Monday, November 30, 2009

David Brooks and how we learn

The C-J is running a David Brooks column about our "other education":
We don't usually think of this second education. For reasons having to do with the peculiarities of our civilization, we pay a great deal of attention to our scholastic educations, which are formal and supervised, and we devote much less public thought to our emotional educations, which are unsupervised and haphazard. This is odd, since our emotional educations are much more important to our long-term happiness and the quality of our lives.

In any case, over the next few decades Springsteen would become one of the professors in my second education. In album after album he assigned a new course in my emotional curriculum.

This second education doesn't work the way the scholastic education works. In a normal schoolroom, information walks through the front door and announces itself by light of day. It's direct. The teacher describes the material to be covered, and then everybody works through it.

The knowledge transmitted in an emotional education, on the other hand, comes indirectly, seeping through the cracks of the windowpanes, from under the floorboards and through the vents. It's generally a byproduct of the search for pleasure, and the learning is indirect and unconscious.
That may be how Mr. Brooks does it. For myself, it's been three decades since I engaged a scholarly book without weighing it against the Boss's deeper wisdom.
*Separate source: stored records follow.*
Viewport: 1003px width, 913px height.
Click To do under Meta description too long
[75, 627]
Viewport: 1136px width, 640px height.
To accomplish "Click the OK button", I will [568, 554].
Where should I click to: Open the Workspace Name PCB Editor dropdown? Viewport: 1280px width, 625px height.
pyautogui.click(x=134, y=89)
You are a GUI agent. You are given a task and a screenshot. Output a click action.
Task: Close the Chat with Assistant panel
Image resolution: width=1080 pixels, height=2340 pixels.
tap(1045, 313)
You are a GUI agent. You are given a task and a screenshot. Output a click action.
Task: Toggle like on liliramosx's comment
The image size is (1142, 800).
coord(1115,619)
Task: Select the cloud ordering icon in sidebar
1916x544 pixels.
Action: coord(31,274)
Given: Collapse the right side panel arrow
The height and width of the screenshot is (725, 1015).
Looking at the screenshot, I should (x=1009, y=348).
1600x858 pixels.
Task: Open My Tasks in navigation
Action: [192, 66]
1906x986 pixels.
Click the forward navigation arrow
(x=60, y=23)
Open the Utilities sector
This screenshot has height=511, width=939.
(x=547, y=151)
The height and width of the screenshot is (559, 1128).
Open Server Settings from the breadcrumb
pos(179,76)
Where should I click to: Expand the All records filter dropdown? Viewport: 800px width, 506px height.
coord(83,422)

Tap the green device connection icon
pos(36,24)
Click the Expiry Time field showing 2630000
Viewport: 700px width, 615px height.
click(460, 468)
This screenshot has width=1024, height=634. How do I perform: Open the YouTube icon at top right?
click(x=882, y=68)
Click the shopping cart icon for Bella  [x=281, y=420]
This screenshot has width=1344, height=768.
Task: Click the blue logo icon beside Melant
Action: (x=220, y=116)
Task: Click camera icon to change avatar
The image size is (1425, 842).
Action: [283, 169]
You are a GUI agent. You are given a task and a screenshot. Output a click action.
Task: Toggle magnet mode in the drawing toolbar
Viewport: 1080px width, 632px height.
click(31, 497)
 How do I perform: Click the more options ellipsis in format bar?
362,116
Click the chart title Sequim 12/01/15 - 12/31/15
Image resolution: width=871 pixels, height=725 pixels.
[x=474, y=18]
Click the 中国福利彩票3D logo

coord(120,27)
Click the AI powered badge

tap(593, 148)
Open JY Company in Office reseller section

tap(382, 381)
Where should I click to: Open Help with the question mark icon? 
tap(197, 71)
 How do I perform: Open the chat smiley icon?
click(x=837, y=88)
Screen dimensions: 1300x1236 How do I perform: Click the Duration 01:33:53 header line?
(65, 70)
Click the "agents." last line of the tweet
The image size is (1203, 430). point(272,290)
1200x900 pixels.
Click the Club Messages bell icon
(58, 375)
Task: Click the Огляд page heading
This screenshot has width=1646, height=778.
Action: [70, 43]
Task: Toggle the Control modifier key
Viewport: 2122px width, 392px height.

When I wrestled with Harvard's John Rawls and his political philosophy built entirely around individual choice, my objections rooted in family and community found their best voice in song:
I come from down in the valley, where mister when you're young
They bring you up to do like your daddy done.
Everything I read about Thomas Friedman's take on the global economy gets filtered through the losses that that flat world brings with it:
From the Monongaleh valley
To the Mesabi iron range
To the coal mines of Appalacchia
The story's always the same
Seven-hundred tons of metal a day
Now sir you tell me the world's changed
Once I made you rich enough
Rich enough to forget my name
Every new set of numbers on the current recession echoes for me off the early Reagan economy:
I had a job, I had a girl
I had something going mister in this world
I got laid off down at the lumber yard
Our love went bad, times got hard
Now I work down at the carwash
Where all it ever does is rain
Don't you feel like you're a rider on a downbound train
Whether I'm reading about learning styles or brain research or teaching that closes achievement gaps, I measure excellent teaching by whether it could stand its ground against this:
We busted out of class, had to get away from those fools
We learned more from a three-minute record, baby
Than we ever learned in school.
Most of all, my standard of engagement--my understanding of work worth doing and the energy it deserves--was learned from a single mighty scholar of life well lived:
You hear the voices telling you not to go,
They made their choices and they'll never know,
What it means to steal, to cheat, to lie,
What it's like to live and die
Prove it all night, prove it all night girl and call the bluff,
prove it all night, prove it all night and girl,
I prove it all night for your love.

The cards I've drawn's a rough hand darlin'
I straighten my back and I'm working on a dream
I'm working on a dream

Tramps like us, baby we were born to run.

1 comment:

  1. I also discovered the piece in the CJ this a.m. and must say I was pleasantly surprised to see such an article. Your addition in Prichblog complimented the read..... the Boss would be impressed!

    P.S. A 60 + year old friend of mine recently caught his act last week in Nashville and said he rocked for 3 hours straight. It's all about the passion!